К примеру, неплохо поработали над дискредитацией этой идеи драматурги Эсхил и Еврипид, комедиографы Аристофан и Лукиан (последнего я задействую чуть позже). Для начала процесса разложения достаточно было даже софизма Протагора, который утверждал, что о богах нельзя знать ни того, что они существуют, ни того, что их нет, ни того, каковы они по виду.
Книга Протагора, которую я помог ему сочинить, имела большой успех. Настолько большой, что разгневанные читатели сожгли её на костре, а самого автора изгнали из Афин (вмешался Alter). Но зёрна сомнений были уже заронены в мозги – и, следовательно, философа вытурили не зря.
Задел был создан – и можно было переходить к философии более высокой степени отрицания.
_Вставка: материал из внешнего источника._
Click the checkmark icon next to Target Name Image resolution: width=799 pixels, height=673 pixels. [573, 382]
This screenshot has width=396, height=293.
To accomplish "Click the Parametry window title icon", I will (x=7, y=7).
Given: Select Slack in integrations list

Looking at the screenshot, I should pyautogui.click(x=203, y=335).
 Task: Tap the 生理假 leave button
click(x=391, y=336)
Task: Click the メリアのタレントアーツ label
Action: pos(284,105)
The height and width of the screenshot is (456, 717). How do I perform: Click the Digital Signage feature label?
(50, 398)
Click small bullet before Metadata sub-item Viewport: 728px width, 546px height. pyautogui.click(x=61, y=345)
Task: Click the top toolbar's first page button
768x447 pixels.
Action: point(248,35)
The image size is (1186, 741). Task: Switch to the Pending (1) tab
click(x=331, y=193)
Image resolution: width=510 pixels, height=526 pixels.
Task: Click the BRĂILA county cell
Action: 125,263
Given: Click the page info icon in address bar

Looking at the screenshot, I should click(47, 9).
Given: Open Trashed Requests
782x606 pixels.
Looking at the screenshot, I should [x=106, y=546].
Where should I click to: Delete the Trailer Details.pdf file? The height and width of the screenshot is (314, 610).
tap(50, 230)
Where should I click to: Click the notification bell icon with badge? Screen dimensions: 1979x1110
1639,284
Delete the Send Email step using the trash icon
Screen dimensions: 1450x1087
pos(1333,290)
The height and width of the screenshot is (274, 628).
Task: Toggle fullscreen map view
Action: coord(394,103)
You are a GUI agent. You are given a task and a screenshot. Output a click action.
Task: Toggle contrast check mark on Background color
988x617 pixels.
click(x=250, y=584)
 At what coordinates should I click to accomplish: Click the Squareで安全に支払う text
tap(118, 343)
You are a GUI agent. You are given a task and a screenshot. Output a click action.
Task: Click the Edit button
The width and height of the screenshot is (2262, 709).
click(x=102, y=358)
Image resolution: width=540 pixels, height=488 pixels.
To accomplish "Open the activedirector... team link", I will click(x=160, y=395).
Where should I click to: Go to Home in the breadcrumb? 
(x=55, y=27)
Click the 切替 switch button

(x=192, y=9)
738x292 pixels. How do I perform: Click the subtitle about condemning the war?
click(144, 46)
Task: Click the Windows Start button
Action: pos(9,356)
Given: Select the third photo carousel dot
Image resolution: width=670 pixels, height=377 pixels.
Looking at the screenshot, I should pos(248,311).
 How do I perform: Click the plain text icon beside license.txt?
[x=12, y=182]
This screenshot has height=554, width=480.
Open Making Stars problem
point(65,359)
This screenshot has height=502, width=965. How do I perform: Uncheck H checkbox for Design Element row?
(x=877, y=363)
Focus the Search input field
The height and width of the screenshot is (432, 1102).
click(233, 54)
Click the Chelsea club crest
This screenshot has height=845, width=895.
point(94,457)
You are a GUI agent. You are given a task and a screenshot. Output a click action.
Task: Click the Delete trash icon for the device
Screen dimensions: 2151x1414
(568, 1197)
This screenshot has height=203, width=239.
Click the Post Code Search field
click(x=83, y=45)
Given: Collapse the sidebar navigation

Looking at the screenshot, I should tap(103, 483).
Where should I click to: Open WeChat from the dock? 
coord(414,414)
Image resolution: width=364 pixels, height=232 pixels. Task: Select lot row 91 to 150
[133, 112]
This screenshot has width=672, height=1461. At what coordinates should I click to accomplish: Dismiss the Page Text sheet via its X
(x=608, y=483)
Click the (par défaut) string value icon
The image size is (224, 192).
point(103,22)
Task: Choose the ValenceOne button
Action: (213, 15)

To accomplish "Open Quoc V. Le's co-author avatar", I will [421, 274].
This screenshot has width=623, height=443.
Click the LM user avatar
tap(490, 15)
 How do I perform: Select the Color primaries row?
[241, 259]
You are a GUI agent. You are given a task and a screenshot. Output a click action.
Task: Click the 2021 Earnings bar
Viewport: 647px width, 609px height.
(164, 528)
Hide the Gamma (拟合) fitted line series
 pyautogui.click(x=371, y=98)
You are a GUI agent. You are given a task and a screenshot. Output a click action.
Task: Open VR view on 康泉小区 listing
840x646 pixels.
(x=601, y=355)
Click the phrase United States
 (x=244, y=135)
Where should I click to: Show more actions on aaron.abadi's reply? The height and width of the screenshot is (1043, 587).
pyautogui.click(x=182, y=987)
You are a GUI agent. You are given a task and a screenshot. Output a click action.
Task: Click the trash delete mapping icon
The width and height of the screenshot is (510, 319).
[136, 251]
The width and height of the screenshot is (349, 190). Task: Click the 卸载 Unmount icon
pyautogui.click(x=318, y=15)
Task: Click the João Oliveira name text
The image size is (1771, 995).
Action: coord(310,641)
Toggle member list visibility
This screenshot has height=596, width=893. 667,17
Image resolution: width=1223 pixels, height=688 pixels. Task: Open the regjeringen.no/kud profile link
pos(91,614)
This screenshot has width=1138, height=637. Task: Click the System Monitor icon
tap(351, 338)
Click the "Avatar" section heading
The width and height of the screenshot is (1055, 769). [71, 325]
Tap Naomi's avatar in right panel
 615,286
Таковой представлялась мне критика Карнеада Киренаика. Опираясь на телеологию, утверждавшую, что мир создан богом ради интересов человека, Карнеад пошёл «от обратного». Он стал говорить о том, что если творение получилось несовершенным, а интересы человека попираются на каждом шагу, то либо у бога была другая цель, либо вообще не было никакого бога.
Тоже – неплохо: свидетельствует не только о многообразии contra Бога, но и о философском потенциале человека. Честно говоря, именно в Афинах я впервые перестал морщиться и плеваться при слове «человек».
Ещё дальше в разоблачения Идеи Бога пошёл Ксенофан, который первым заявил о том, что мир создан не богами. Более того: он заявил, что это люди создали богов, наделив их человеческими чертами. Таких категоричных представлений не было ни во время Ксенофана, ни после него. Вынужден говорить об этом с сожалением: мысль философа опередила своё время. Мозги соплеменников не были готовы воспринять его мысли.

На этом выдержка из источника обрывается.